Table 1 presents adverse reactions that occurred in at least 1% of subjects treated with ZORYVE cream, 0.3%, and for which the rate exceeded the rate for vehicle cream.
| Adverse Reaction | ZORYVE Cream, 0.3% (N=576) n (%) | Vehicle Cream (N=305) n (%) |
|---|---|---|
| Diarrhea | 18 (3.1) | 0 (0.0) |
| Headache | 14 (2.4) | 3 (1.0) |
| Insomnia | 8 (1.4) | 2 (0.7) |
| Nausea | 7 (1.2) | 1 (0.3) |
| Application site pain | 6 (1.0) | 1 (0.3) |
| Upper respiratory tract infection | 6 (1.0) | 1 (0.3) |
| Urinary tract infection | 6 (1.0) | 2 (0.7) |
In 594 subjects with plaque psoriasis who continued treatment with ZORYVE cream, 0.3%, for up to 64 weeks in open-label extension trials, the adverse reaction profile was consistent with that observed in vehicle-controlled trials.
Atopic Dermatitis
In two multicenter, randomized, double-blind, vehicle-controlled trials (INTEGUMENT-1 and INTEGUMENT-2), 1336 adult and pediatric subjects 6 years of age or older with mild to moderate atopic dermatitis were treated with ZORYVE cream, 0.15%, or vehicle cream once daily for 4 weeks.
The median age was 20 years (range 6 to 91). The majority of the subjects were female (57%) and White (60%). The median body surface area (BSA) affected was 10% (range 3% to 88%).
The proportion of subjects who discontinued treatment due to an adverse reaction was 1.6% for subjects treated with ZORYVE cream, 0.15%, and 1.1% for subjects treated with vehicle cream.
Table 2 presents adverse reactions that occurred in at least 1% of subjects treated with ZORYVE cream, 0.15%, and for which the rate exceeded the rate for vehicle cream.

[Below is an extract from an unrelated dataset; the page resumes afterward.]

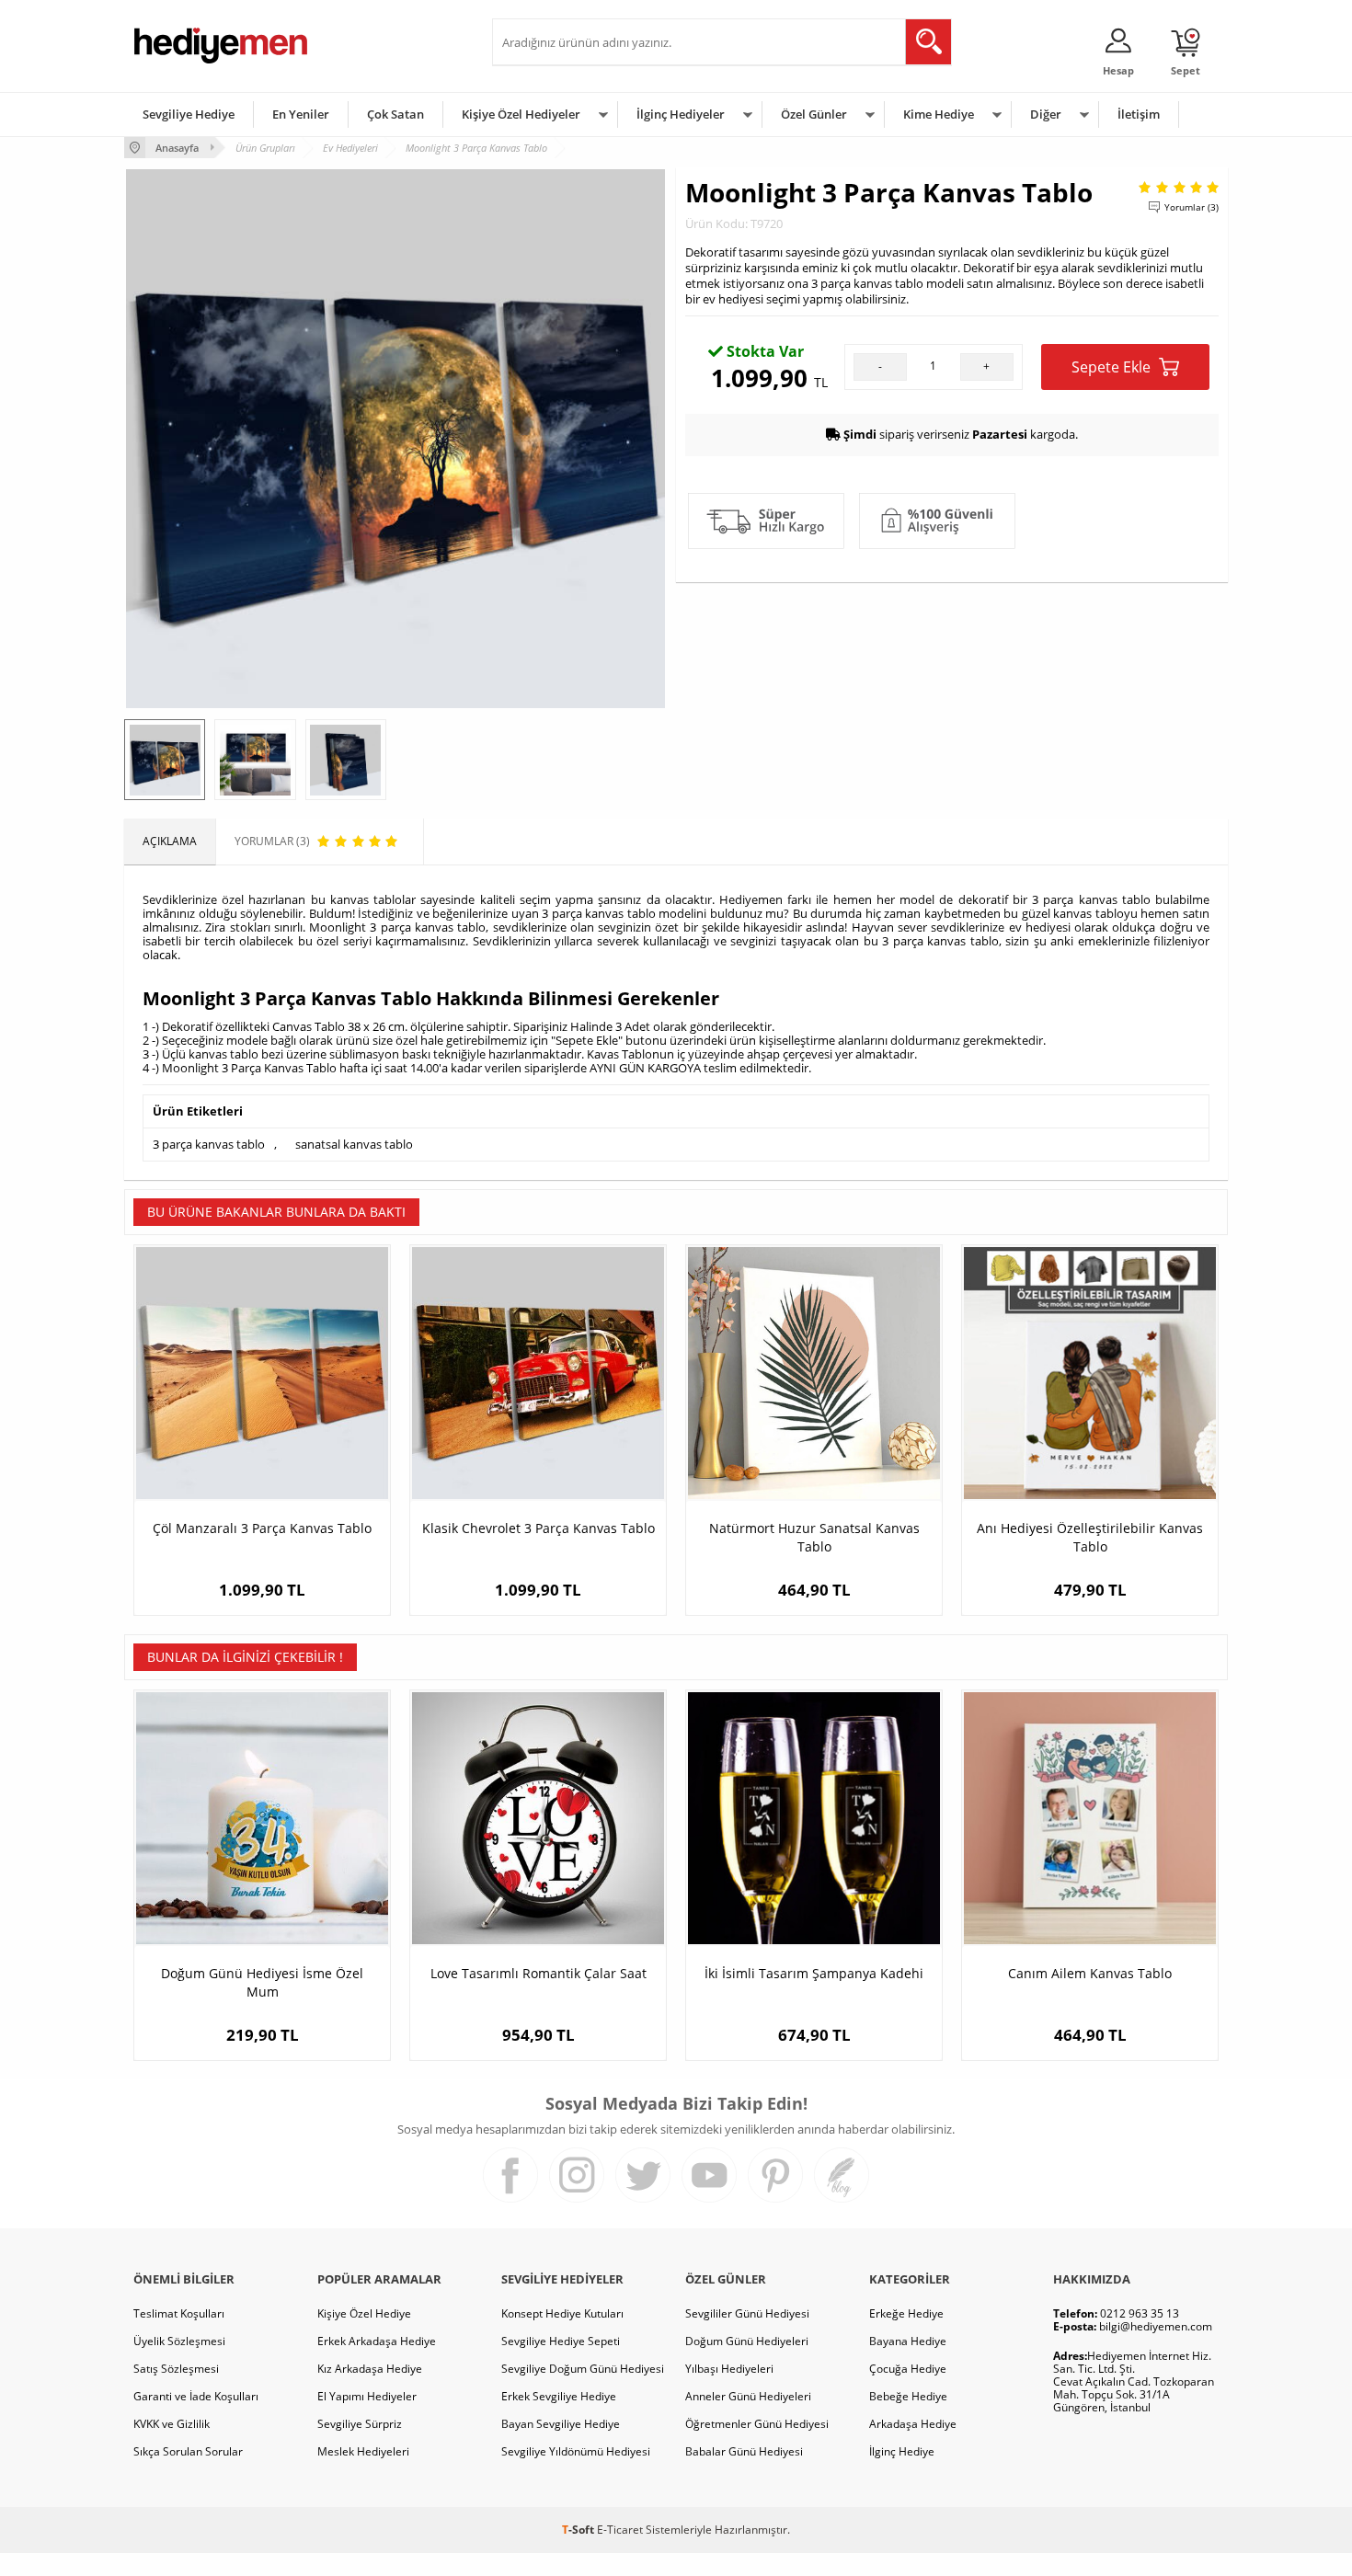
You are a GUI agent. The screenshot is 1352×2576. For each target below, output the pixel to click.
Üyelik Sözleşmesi (179, 2341)
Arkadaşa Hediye (913, 2424)
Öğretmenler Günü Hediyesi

| Adverse Reaction | ZORYVE Cream, 0.15% (N=885) n (%) | Vehicle Cream (N=451) n (%) |
|---|---|---|
| Headache | 26 (2.9) | 4 (0.9) |
| Nausea | 17 (1.9) | 2 (0.4) |
| Application site pain | 13 (1.5) | 3 (0.7) |
| Diarrhea | 13 (1.5) | 2 (0.4) |
| Vomiting | 13 (1.5) | 2 (0.4) |
The adverse reaction of insomnia was reported in fewer than 1% of subjects treated with ZORYVE cream, 0.15%.